The government has allocated almost $80 million to fund a business case for the Sydney to Newcastle section of the planned high speed rail.
The business case, expected to be handed to the government by the end of this year, will include an estimated cost and timeframe, as well as station locations and the type of train, infrastructure minister Catherine King says.
As reported by Government News, the newly installed boss of the High Speed Rail Authority (HSRA) earlier this month said he would have a business case to the government by the end of the year after the project apparently got bogged down in the ‘planning a plan’ stage, with a business case not expected to be finished until 2026.
The then acting HSRA CEO Andrew Hyles told a rail industry conference last November that delivering an east coast high speed rail wouldn’t be quick or easy after admitting the cost of the project was likely to exceed the original estimate of $114 billion.
Mr Hyles also told delegates HSRA was planning a Pathway to Delivery report, due to be completed in 2025, which would include information about station locations, patronage forecasts, financial estimates and timeframes for delivery.

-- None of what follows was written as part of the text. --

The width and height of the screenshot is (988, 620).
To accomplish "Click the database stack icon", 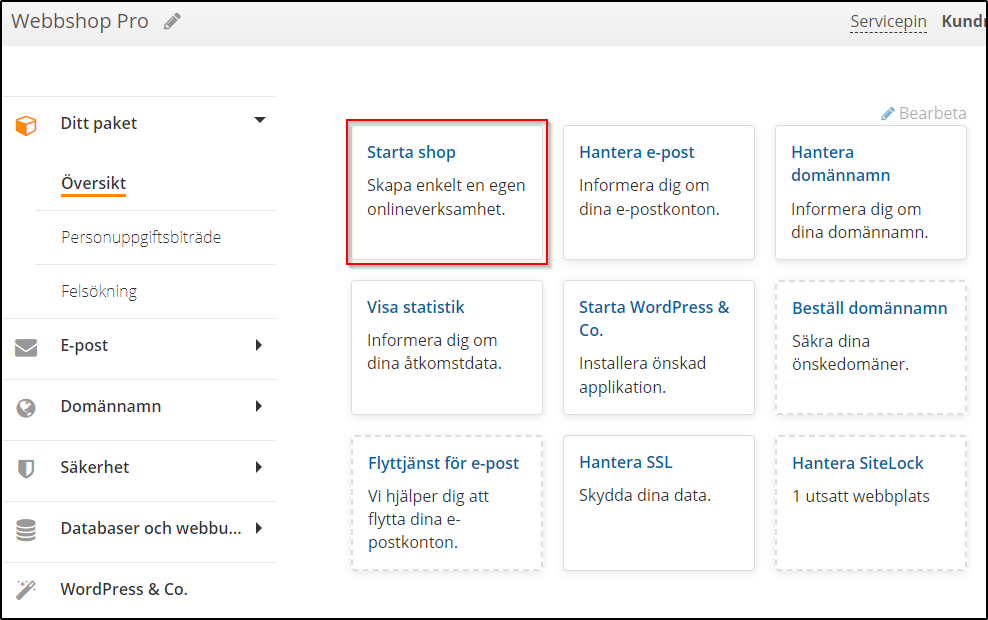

In a statement this week Ms King described the Sydney to Newcastle section as “a crucial waypoint towards the Australian government’s commitment to build a high-speed rail network on Australia’s east coast”.
She said the government had provided $78.8 million to support proper planning “and bring high speed rail in Australia one step closer to construction”.
The High Speed Rail Authority is tasked with overseeing the construction of a high speed rail network along the eastern seaboard, designed to transport passengers between urban centres and regional cities at speeds faster than at 250 kilometres an hour.